Consegna: Trascrivi fedelmente il passo della recensione che comincia con le parole "La nostra recensione" e fermati dopo "suo materiale narrativo.".

La nostra recensione de Gli Stati Uniti contro Billie Holiday, altalenante biopic sulla star del blues interpretata da un’eccezionale Andra Day, una pellicola che non rende giustizia alla parabola della cantante
Regina del Blues dalla voce graffiante. Icona della comunità nera. Donna dal vissuto traumatico, piegata dalla tossicodipendenza. La vita e la carriera di Billie Holiday costituiscono un soggetto cinematografico che di per sé si presta a stimolanti riflessioni sulla difficile situazione degli afroamericani nell’America degli anni ‘40. Purtroppo, però, Gli Stati Uniti contro Billie Holiday non rende giustizia alla parabola della cantante e all’impatto sociale della sua musica. Più cronaca fine a se stessa, che biopic capace di cogliere l’anima della protagonista, il film di Lee Daniels si impelaga in uno sfoggio di retorica che depotenzia la profondità del suo materiale narrativo.

Storia di un persecuzione
Il film mostra la star già all’apice del suo successo e affida a dei flashback la ricostruzione del passato di abusi della protagonista. Il pubblico acclama il talento di Billie Holiday (Andra Day) che si esibisce nei più importanti club americani mentre l’FBI le tiene gli occhi puntati addosso. I federali considerano la cantante una figura scomoda perché considerano, in particolare, la sua canzone Strange Fruit un inno alla rivolta della comunità nera. Per questa ragione ingaggiano l’agente Jimmy Fletcher (Trevante Rhodes) affinché ne segua i movimenti e documenti i problemi di tossicodipendenza della donna, appiglio necessario alle istituzioni per mettere a tacere la cantante ribelle.

Un melodramma manicheo
Da un lato Billie, circondata dalla sua famiglia artistica, il rapporto tossico con il marito, il suo affidarsi all’eroina e la sua straziante Strange Fruit, dichiarato urlo di sdegno contro la pratica del linciaggio nei confronti degli afroamericani non ostacolata da legge alcuna. Dall’altro le istituzioni americane, incarnate dal capo del Federal Bureau of Narcotics dell’FBI Harry Aislinger (Garrett Hedlund). Nel mezzo Jimmy, l’agente che vorrebbe fermare il traffico di droghe e inizialmente asseconda i federali, ma si rende conto dell’astio razziale che soggiace alle loro manovre e si schiera dalla parte di Billie, innamorandosene. Intorno uno schematismo ridondante, una regia poco ispirata, e digressioni manieristiche che rallentano il già claudicante ritmo della narrazione. È così che il biopic su una delle icone della musica mondiale si trasforma in una “caccia a Billie” da parte di villains monodimensionali con parentesi da melodramma sentimentale.

Dati riportati:
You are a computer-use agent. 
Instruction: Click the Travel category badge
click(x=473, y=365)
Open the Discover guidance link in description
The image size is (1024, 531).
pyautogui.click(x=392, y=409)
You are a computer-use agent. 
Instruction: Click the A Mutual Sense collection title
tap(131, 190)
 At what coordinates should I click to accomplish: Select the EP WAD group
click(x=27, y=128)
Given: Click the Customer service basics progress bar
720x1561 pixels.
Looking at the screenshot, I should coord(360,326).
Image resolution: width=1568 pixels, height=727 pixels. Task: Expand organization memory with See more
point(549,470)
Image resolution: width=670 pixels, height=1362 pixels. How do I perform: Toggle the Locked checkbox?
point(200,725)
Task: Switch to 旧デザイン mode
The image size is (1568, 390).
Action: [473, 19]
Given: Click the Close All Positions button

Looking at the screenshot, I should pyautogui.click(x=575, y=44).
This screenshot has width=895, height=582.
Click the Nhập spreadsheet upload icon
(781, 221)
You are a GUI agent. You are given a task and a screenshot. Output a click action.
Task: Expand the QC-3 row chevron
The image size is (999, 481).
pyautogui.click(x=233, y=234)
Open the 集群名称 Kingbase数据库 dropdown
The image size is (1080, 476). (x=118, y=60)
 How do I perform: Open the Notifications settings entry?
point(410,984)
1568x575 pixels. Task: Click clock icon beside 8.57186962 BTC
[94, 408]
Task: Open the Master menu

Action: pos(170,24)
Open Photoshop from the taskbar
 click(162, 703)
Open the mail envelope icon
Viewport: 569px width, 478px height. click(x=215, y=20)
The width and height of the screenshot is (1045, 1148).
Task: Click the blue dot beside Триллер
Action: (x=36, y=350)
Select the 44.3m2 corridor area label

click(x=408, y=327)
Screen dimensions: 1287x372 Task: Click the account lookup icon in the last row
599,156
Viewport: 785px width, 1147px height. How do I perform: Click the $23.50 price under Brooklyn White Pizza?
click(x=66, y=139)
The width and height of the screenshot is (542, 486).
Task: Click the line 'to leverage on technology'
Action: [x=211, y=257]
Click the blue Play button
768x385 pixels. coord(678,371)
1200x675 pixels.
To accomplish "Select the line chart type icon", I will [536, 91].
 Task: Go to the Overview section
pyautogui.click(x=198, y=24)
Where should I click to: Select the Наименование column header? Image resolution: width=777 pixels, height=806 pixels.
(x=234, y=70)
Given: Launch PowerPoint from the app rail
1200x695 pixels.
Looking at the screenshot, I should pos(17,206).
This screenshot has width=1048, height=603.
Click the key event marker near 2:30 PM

Risultato:
La nostra recensione de Gli Stati Uniti contro Billie Holiday, altalenante biopic sulla star del blues interpretata da un’eccezionale Andra Day, una pellicola che non rende giustizia alla parabola della cantante
Regina del Blues dalla voce graffiante. Icona della comunità nera. Donna dal vissuto traumatico, piegata dalla tossicodipendenza. La vita e la carriera di Billie Holiday costituiscono un soggetto cinematografico che di per sé si presta a stimolanti riflessioni sulla difficile situazione degli afroamericani nell’America degli anni ‘40. Purtroppo, però, Gli Stati Uniti contro Billie Holiday non rende giustizia alla parabola della cantante e all’impatto sociale della sua musica. Più cronaca fine a se stessa, che biopic capace di cogliere l’anima della protagonista, il film di Lee Daniels si impelaga in uno sfoggio di retorica che depotenzia la profondità del suo materiale narrativo.